## WHAT IS EXPECTED
Reproduce exactly the span of lines beginning at the one with "Screen dimensions: 756x472" and ending at the last line of the data below, omitting pictures.

(Saved entries)
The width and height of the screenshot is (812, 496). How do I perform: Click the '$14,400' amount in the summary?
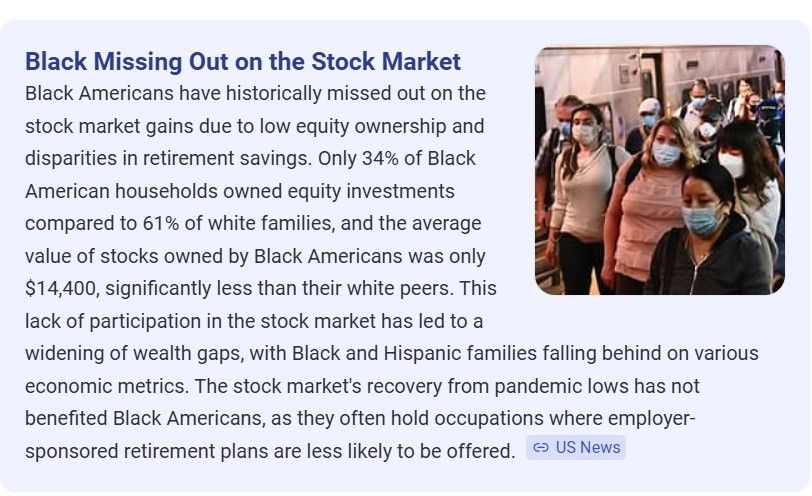click(62, 288)
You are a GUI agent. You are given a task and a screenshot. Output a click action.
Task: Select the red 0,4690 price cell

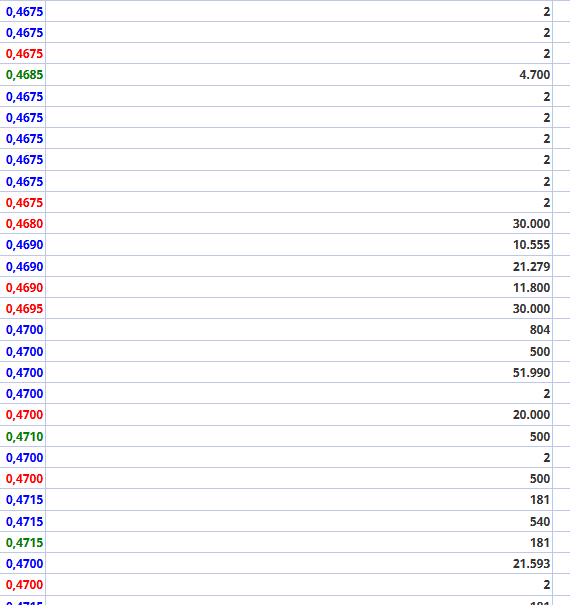(22, 287)
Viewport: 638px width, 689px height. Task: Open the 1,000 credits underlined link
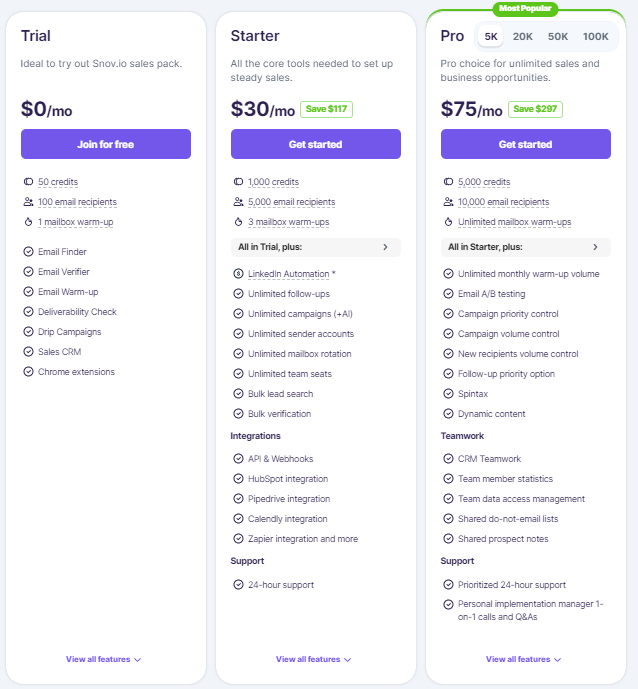(x=273, y=182)

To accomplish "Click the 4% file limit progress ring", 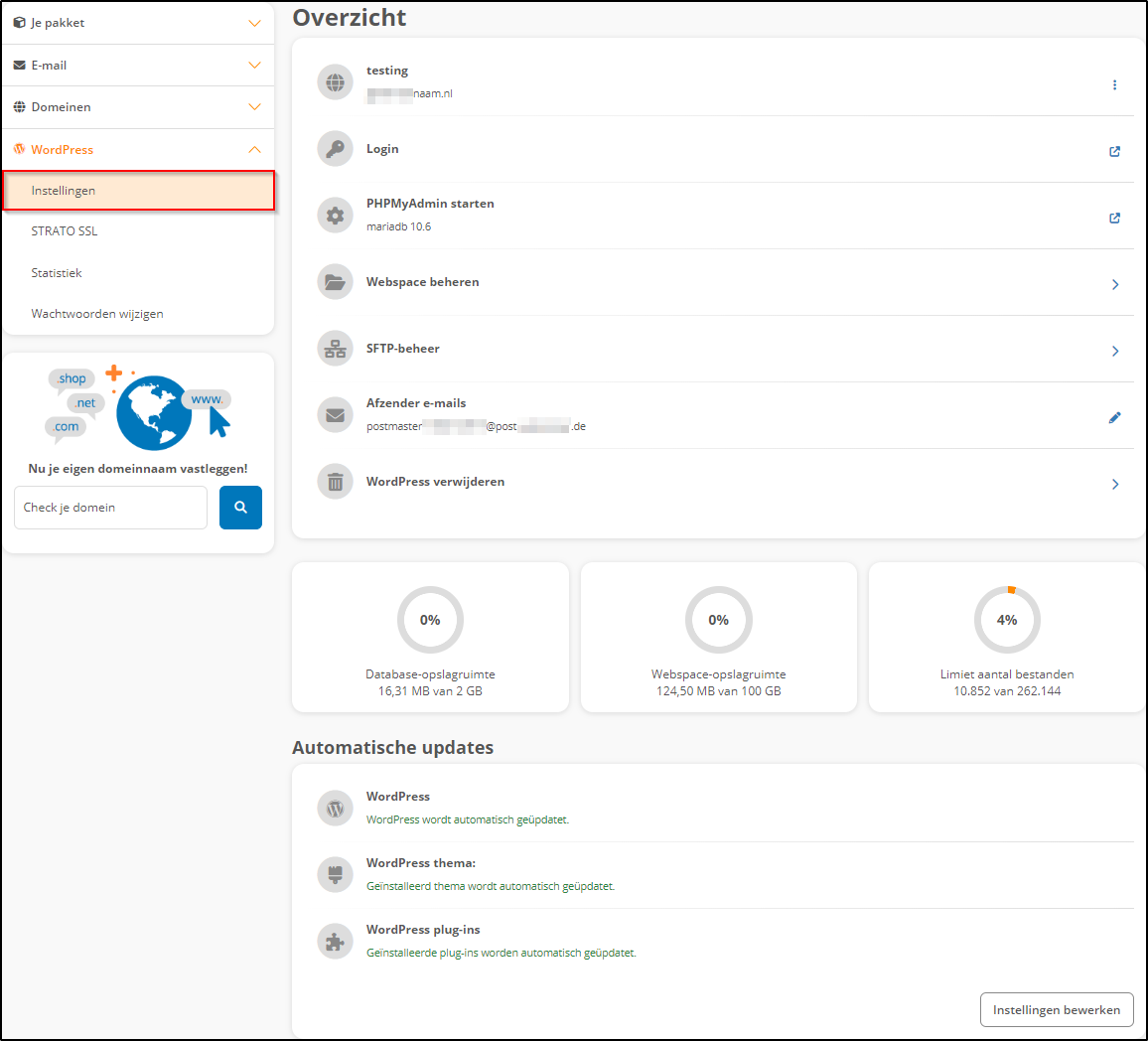I will coord(1006,619).
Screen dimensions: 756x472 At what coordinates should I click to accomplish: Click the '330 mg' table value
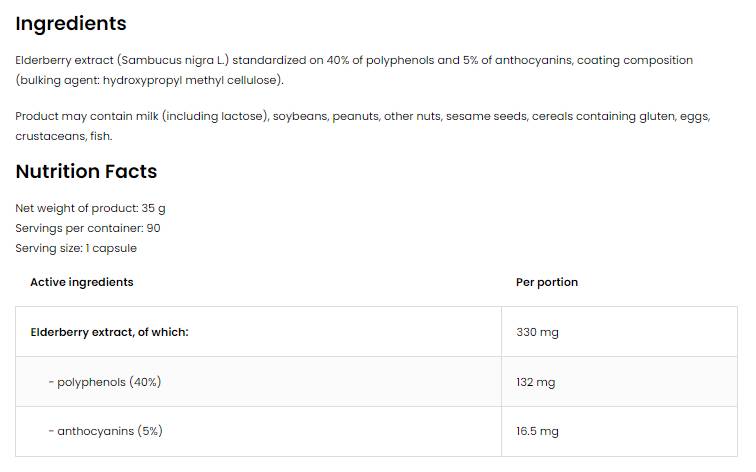537,332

## FINISHED EXERCISE
Screen dimensions: 756x472 At what coordinates should I click to accomplish: Click the '330 mg' table value
537,332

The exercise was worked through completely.